■ Source material:
Start of Block

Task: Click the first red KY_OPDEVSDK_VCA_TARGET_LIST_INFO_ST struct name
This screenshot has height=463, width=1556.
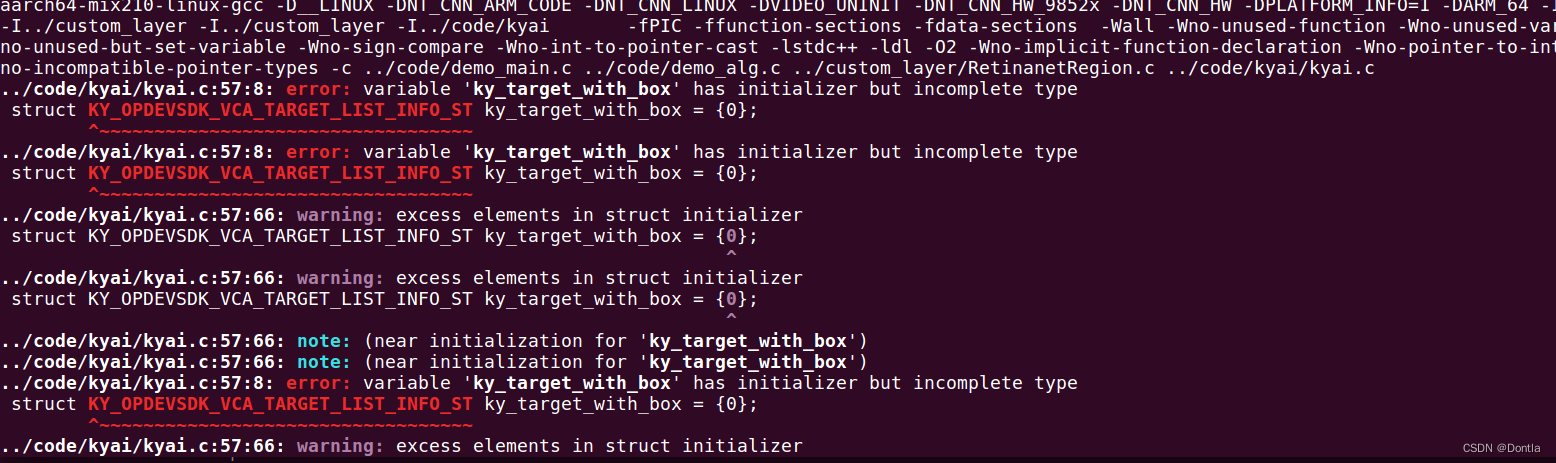Action: (280, 110)
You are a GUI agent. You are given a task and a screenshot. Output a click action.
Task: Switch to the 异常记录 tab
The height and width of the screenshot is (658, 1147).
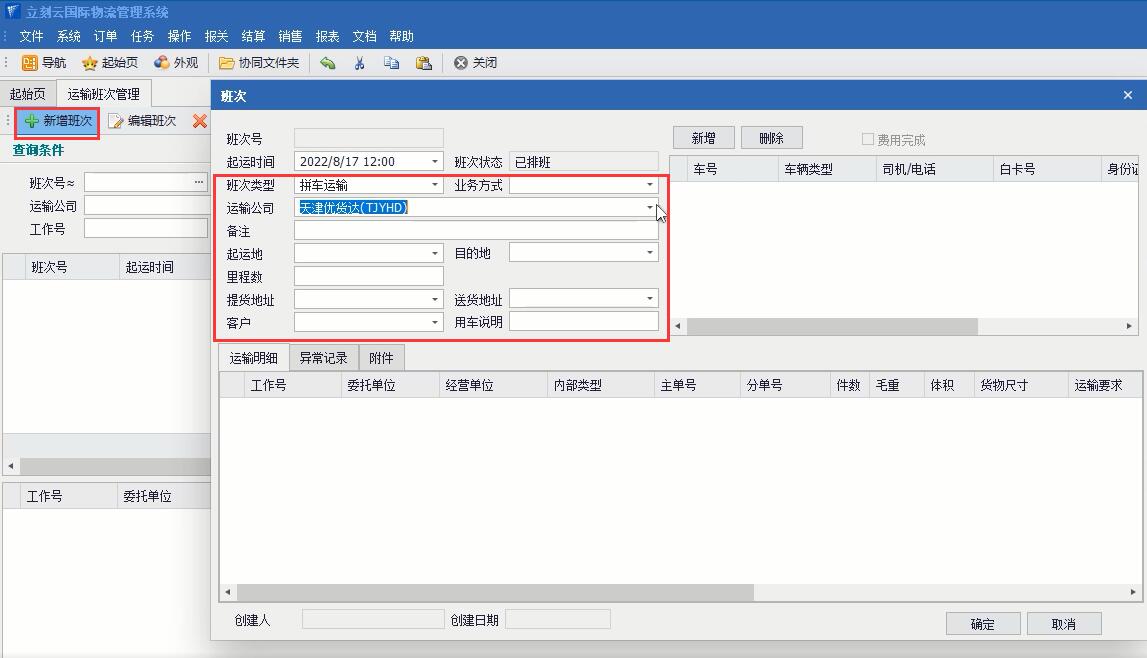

End of Block

■ Problem: I'd like the records above given again exactly, please, without the pictures.

■ Response to this exercise:
Task: Click the first red KY_OPDEVSDK_VCA_TARGET_LIST_INFO_ST struct name
This screenshot has height=463, width=1556.
Action: (280, 110)
You are a GUI agent. You are given a task and a screenshot. Output a click action.
Task: Switch to the 异常记录 tab
The height and width of the screenshot is (658, 1147).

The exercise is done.